Prescribing specific punishment for deposits accepted under the new Act. To
deal with defaults in repayment of depositor. (For protection of depositors'
interests) – [New Section 76A of the Act]
5.
Prohibiting public inspection of Board resolutions filed in the Registry. (To
provide for confidentiality of commercial interests discussed in resolutions)

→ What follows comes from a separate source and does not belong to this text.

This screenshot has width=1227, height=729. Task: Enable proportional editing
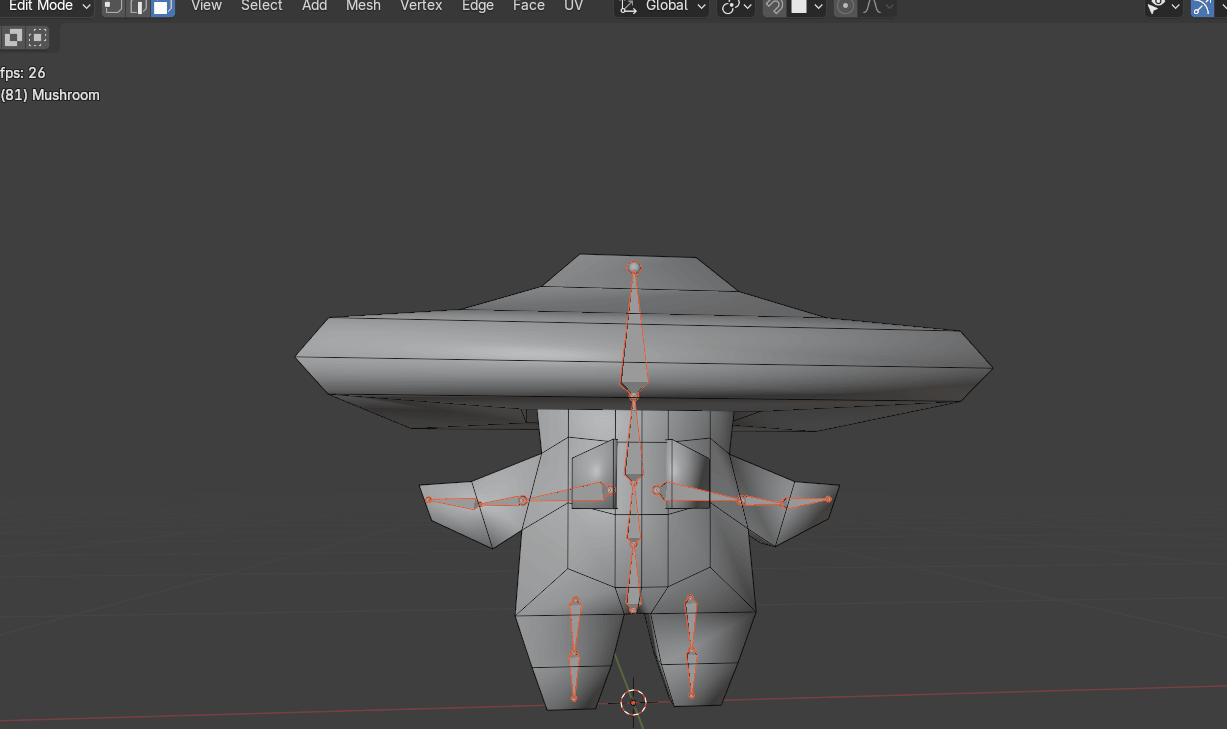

-[section 117(3) of the Act].
6.
Including provision for setting off past losses/depreciation before declaring
dividend for the year- (Standard prudential clause).[ section 123(1) of
the Act]
7.
Rectifying the requirement of transferring equity shares for which unclaimed/
unpaid dividend has been transferred to the Investor
Education and Protection Fund (IEPF) even though subsequent dividend(s) has
been claimed -[section 124(6) of the Act].
8.
Enabling provisions to prescribe thresholds beyond which fraud shall be
reported to the Central Government (below the threshold, it will be reported to
the Audit Committee/ Board). Disclosures for the latter category also to be
made in the Board’s Report. [ section 143(12) and 134(3) of the Act].
9.
Empowering Audit Committee to give omnibus approvals for related party
transactions on annual basis. (Align with SEBI policy and increase ease of
doing business)– [section 177(4) of the Act].
10.
Exemption u/s 185 (Loans to Directors) provided for loans to wholly owned
subsidiaries and guarantees/securities on loans taken from banks by
subsidiaries. (This was provided under the Rules but being included in the Act
as a matter of abundant caution).[ section 185(1) of the Act].
11.
Replacing ‘special resolution’ with ‘resolution’ for approval of related party
transactions by non-related shareholders. (Balance the process for majority
supported genuine commercial decisions) -[section 188(1) of the Act].
12.
Related party transactions between holding companies and wholly owned
subsidiaries exempted from the requirement of approval of non-related
shareholders. -[section 188(1) of the Act].
13.
Bail restrictions to apply only for offences relating to fraud u/s 447. [section
212(6) of the Act].
14.
Winding up cases to be heard by 2-member Bench instead of a 3-member Bench. - [section
419 of the Act].
15.
Special Courts to try only those offences carrying imprisonment of two years or
more. (Rationalization of jurisdiction, to let magistrates try minor
violations, with the objective of speeding up disposal).[section 435 and
436 of the Act].
16. Rationalizing
the procedure for laying draft notifications granting exemptions to various
classes of companies or modifying provisions of the Act in Parliament, in order
to ensure speedier issue of final notifications. (For a faster process of
giving exemptions to classes of companies). [section 462 of the Act].
****
ANNEXURE
2
NEW FORM
INC-29
1)
The integrated e-Form INC-29 is available with effect from
01.05.2015 for One Person Company, Private Company, Public Company and Producer
Company.
2)
INC-29 does away with filing of multiple applications/forms saving
time and payable fees. It combines the processes relating to:-
i.
Allotment
of Director Identification Number (DIN) (up to three Directors),
ii.
Incorporation
of a company, and
iii.
Appointment
of first Directors of the company.
3)
The
new e-Form does away with the need for reserving a name for the company prior
to applying for its incorporation.
4)
Declarations are in-built in the e-Form. Separate attachments
containing such declarations are not required.
5)
The e-Form is enabled for future integration with e-Biz platform
of DIPP for generating applications for PAN, ESIC and EPFO numbers on the
platform and therefore provide a single interface for these applications also.